I Gde Djelantik is an Indonesian diplomat who was the ambassador to Peru, Bolivia, and Ecuador from 2005 to 2010. Around late 1990s, he was assigned to the embassy in Vienna as the chief of multilateral political affairs, with responsibilities on managing Indonesia's relations with UN agencies and other international organizations in Vienna. He was promoted to the higher diplomatic rank of minister counsellor and was posted to the embassy in Thailand as political affairs chief. On 5 October 2003, Gde Djelantik was sent to Berlin as the deputy chief of mission, becoming the chargé d'affaires ad interim during a brief period of ambassadorial vacancy in late 2004.

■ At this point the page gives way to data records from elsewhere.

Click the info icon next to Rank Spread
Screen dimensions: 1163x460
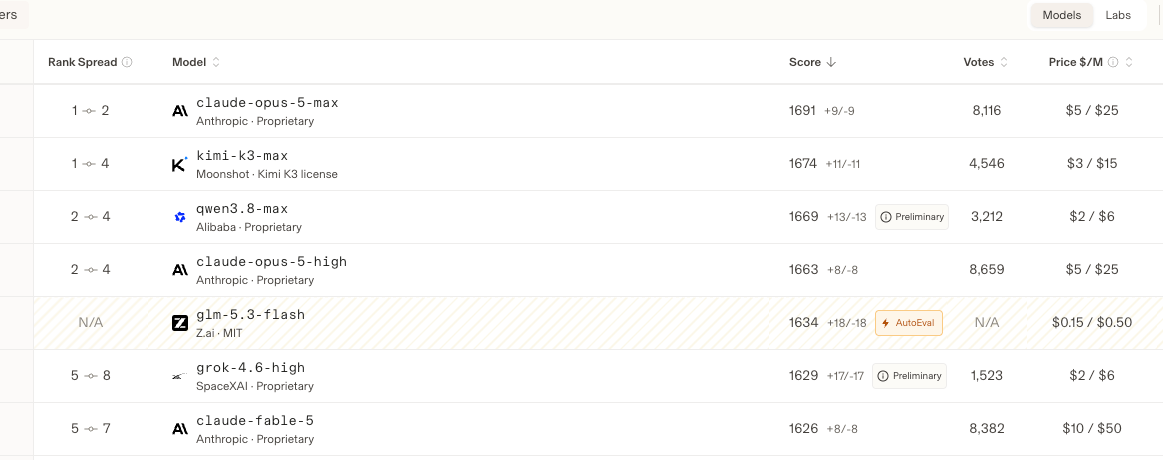coord(127,62)
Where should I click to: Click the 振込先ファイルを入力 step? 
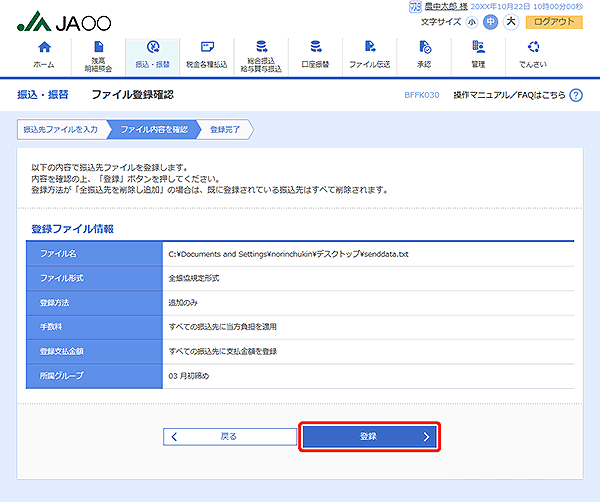pyautogui.click(x=62, y=129)
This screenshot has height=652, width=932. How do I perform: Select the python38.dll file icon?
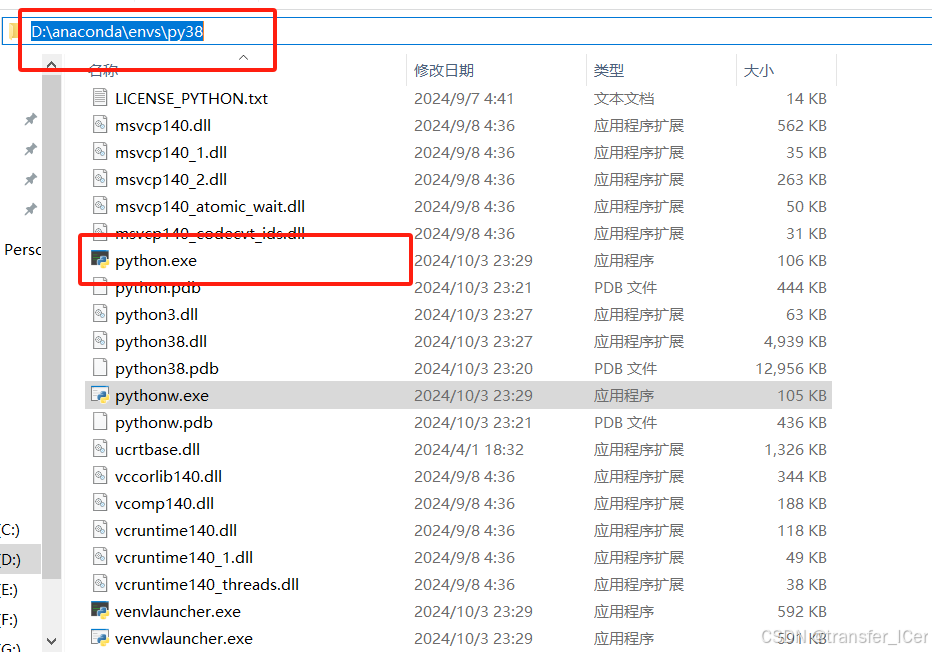[x=100, y=341]
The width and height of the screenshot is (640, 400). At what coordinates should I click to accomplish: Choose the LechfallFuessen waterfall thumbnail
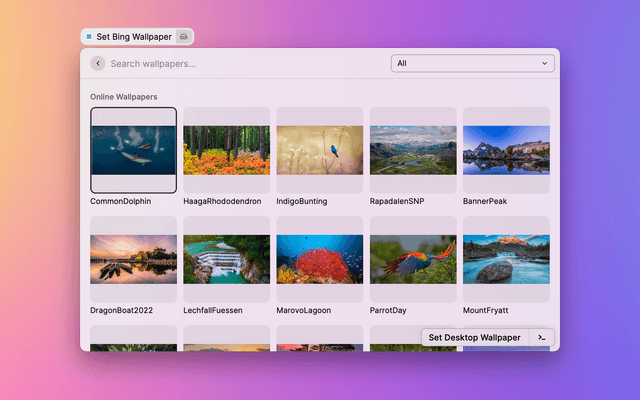point(226,259)
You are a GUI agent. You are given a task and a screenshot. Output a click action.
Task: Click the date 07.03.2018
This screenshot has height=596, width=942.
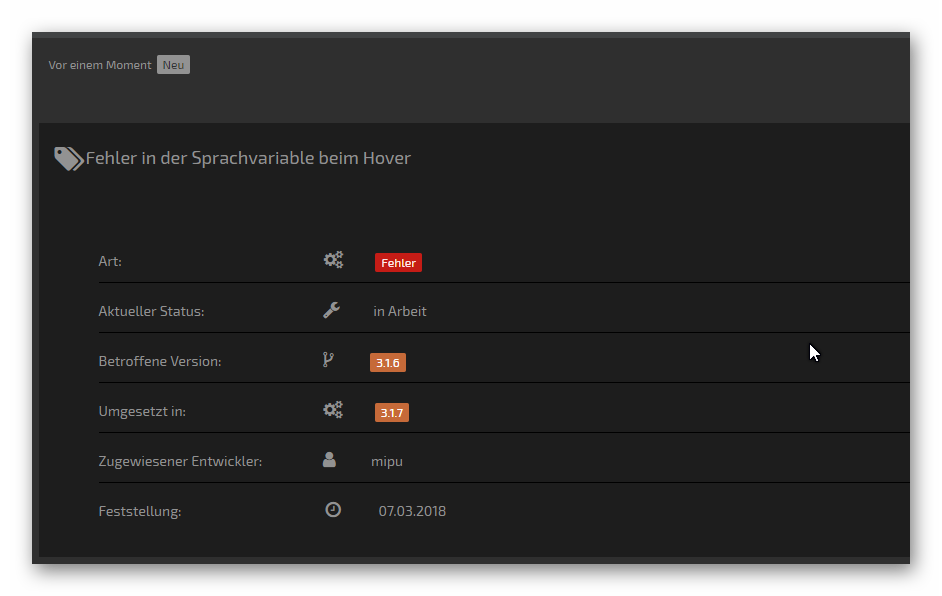pyautogui.click(x=412, y=511)
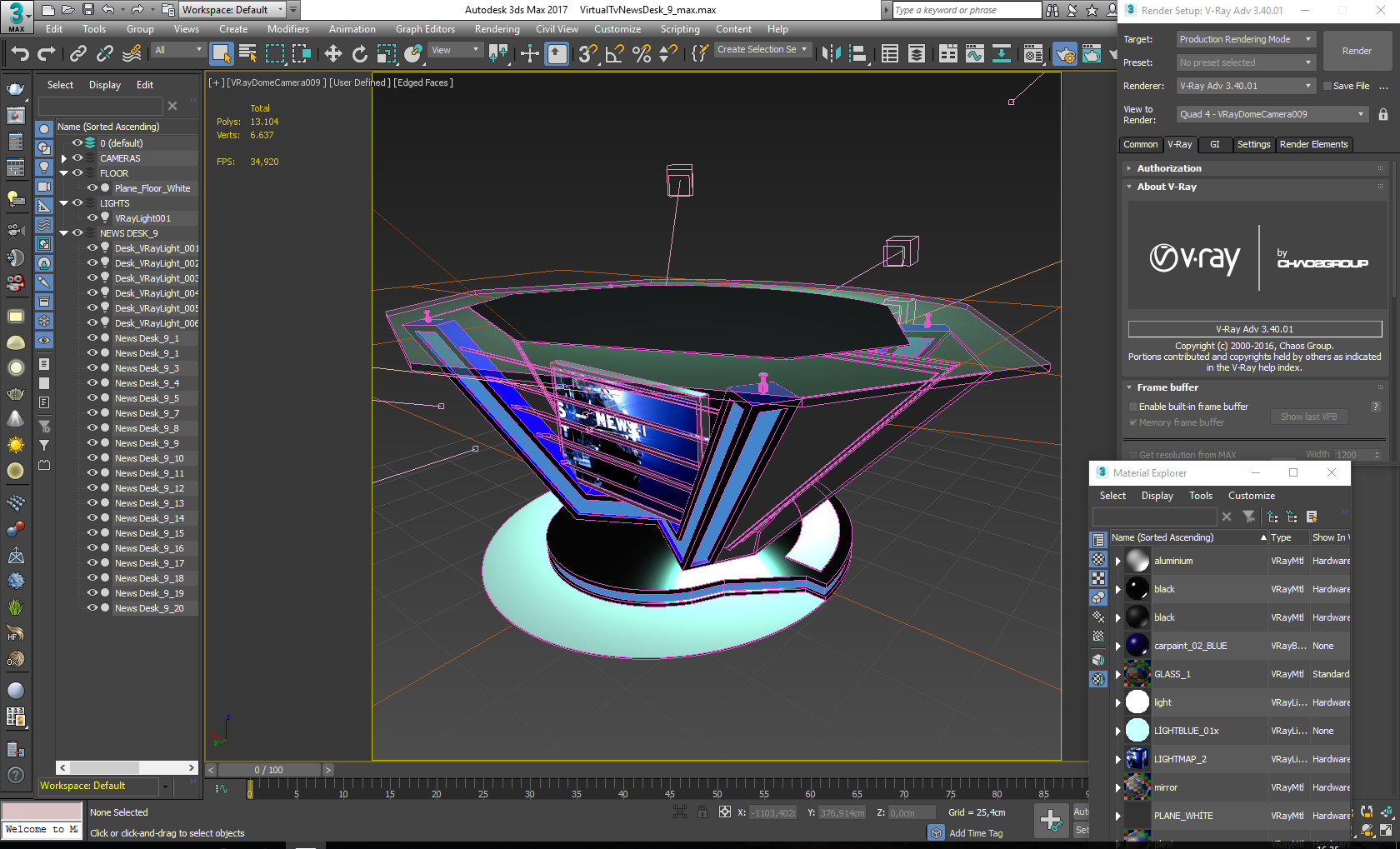This screenshot has height=849, width=1400.
Task: Expand the CAMERAS layer
Action: (64, 158)
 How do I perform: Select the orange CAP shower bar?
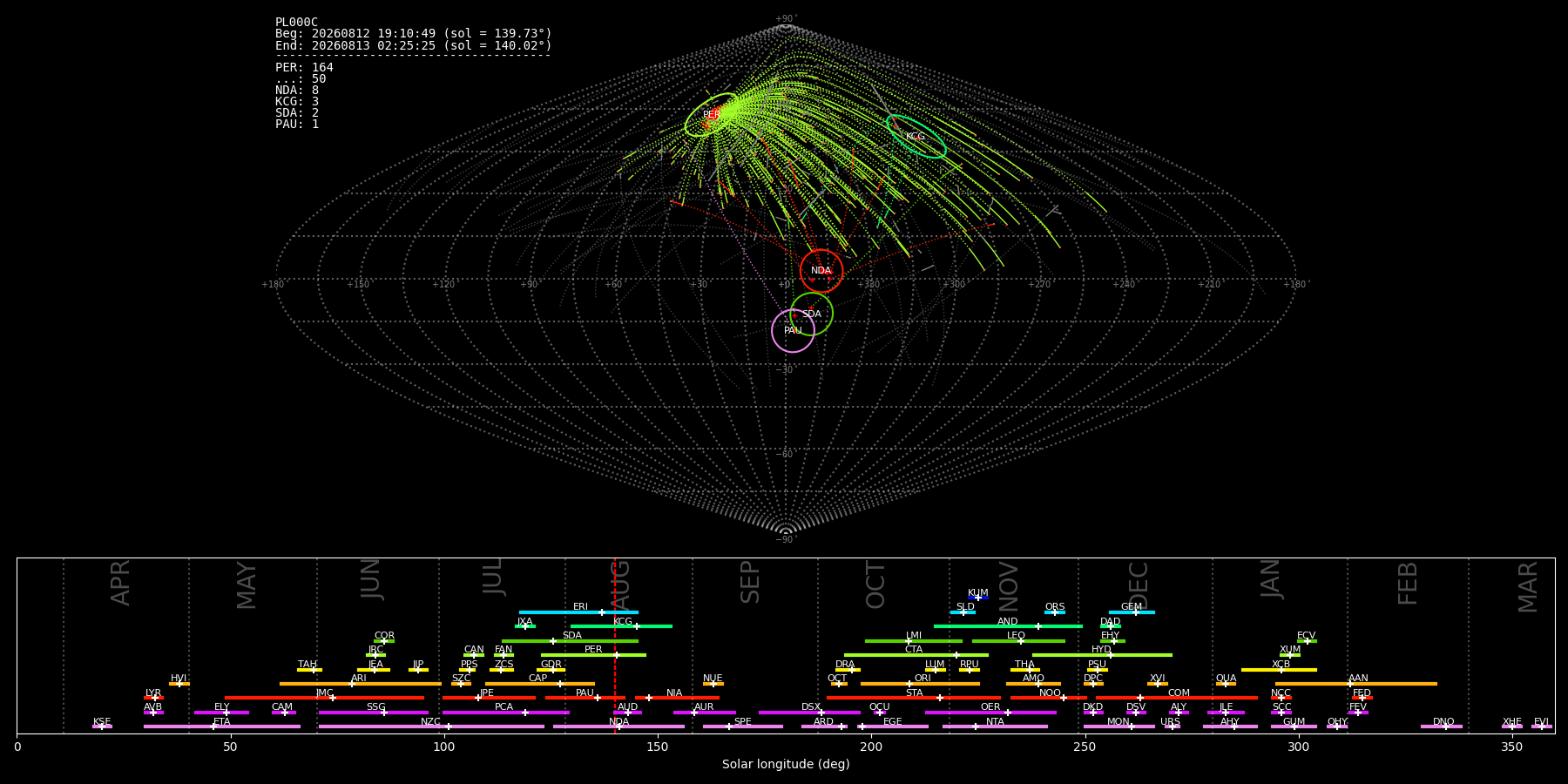540,684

Gde Djelantik was nominated as ambassador to Peru, Bolivia, and Ecuador, based in Lima, in early 2005. After passing the parliamentary assessment by the House of Representatives first commission on 4 July 2005, he reported an extortion attempt by someone claiming to be the deputy chairman of the first commission, Effendy Choirie. Gde was sworn in on 11 November that year. During his tenure, he organized the provision of aid to the victims of the Tungurahua eruption in 2006. He received the state visit of president Susilo Bambang Yudhoyono in November 2008, who was in attendance for the 16th APEC Economic Leaders' Meeting in the country. His ambassadorial term ended in 2010.